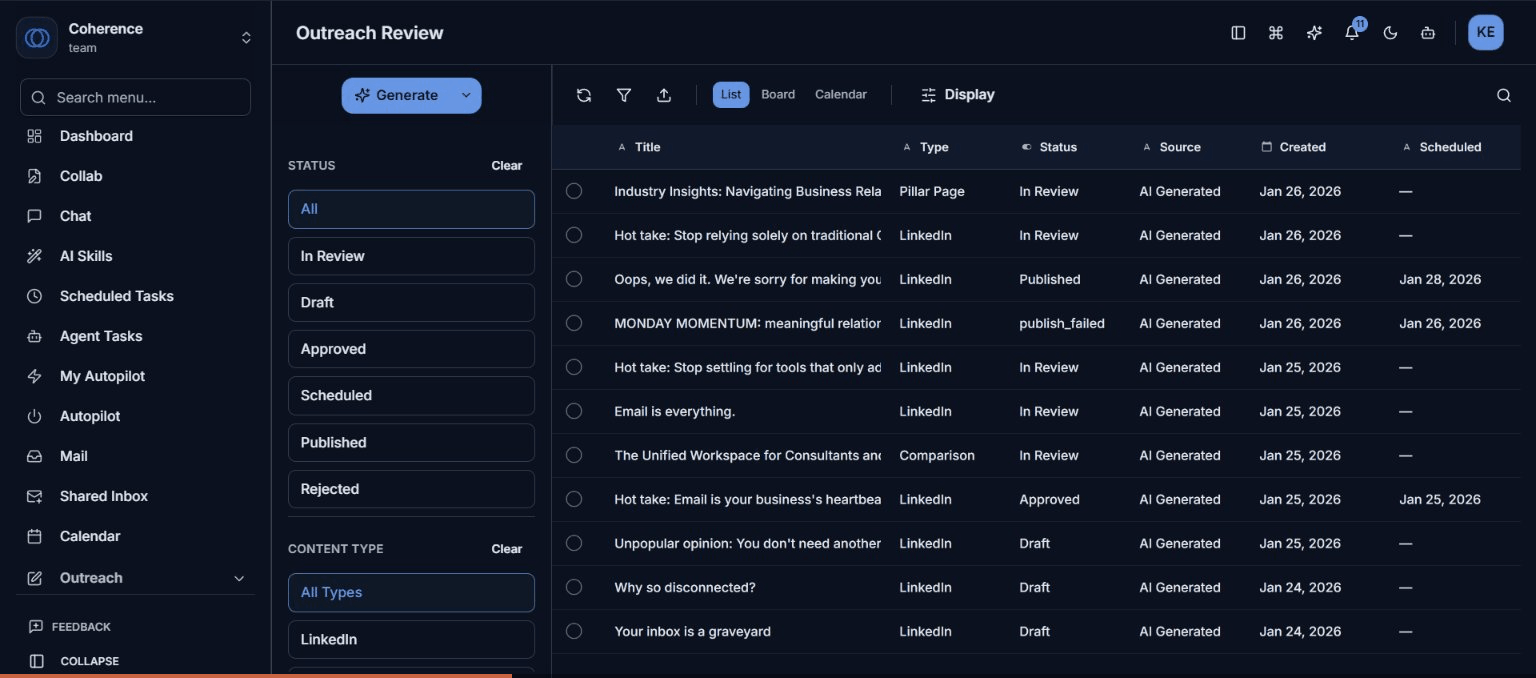Viewport: 1536px width, 678px height.
Task: Click the robot/agent icon in the header
Action: 1427,32
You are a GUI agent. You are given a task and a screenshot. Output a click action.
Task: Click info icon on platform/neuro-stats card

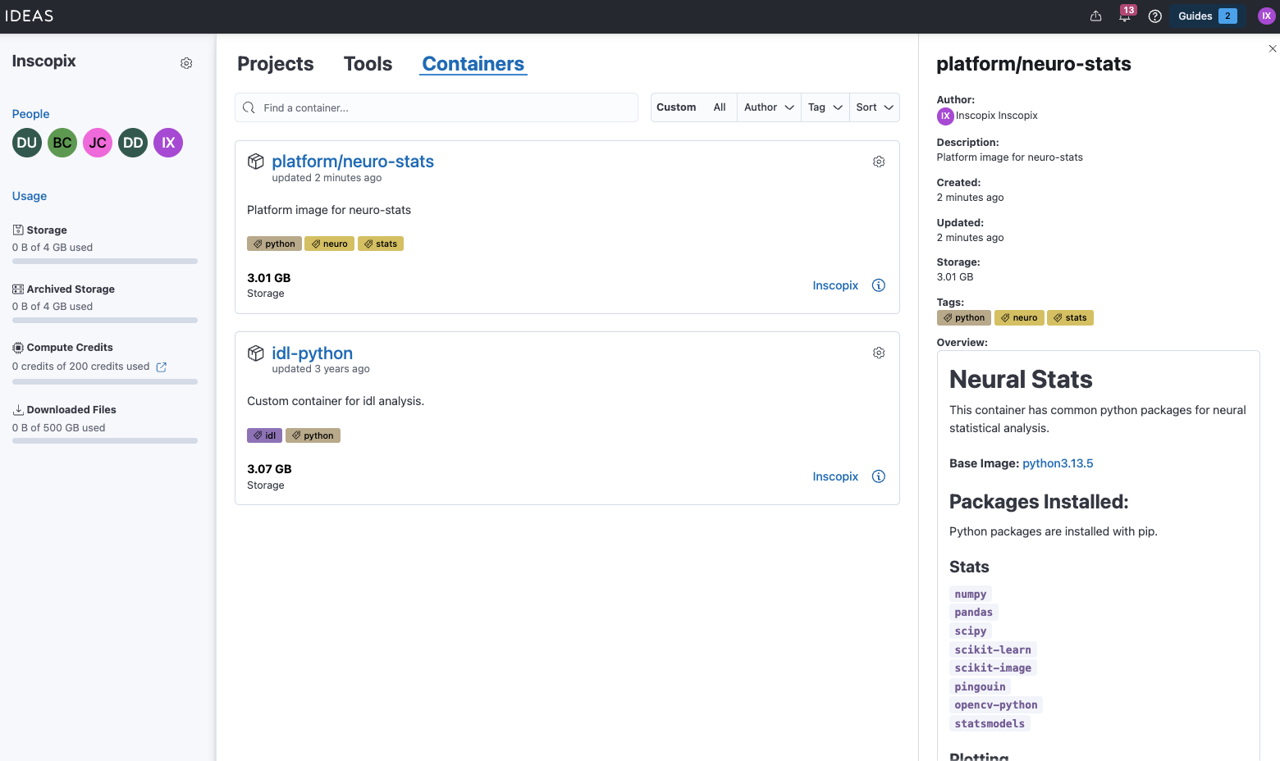pyautogui.click(x=878, y=286)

■ Short exercise
Write out all the data above word for word, leaving out the pictures.

■ Task response
Viewport: 1536px width, 678px height.
Task: Click the robot/agent icon in the header
Action: 1427,32
You are a GUI agent. You are given a task and a screenshot. Output a click action.
Task: Click info icon on platform/neuro-stats card

pyautogui.click(x=878, y=286)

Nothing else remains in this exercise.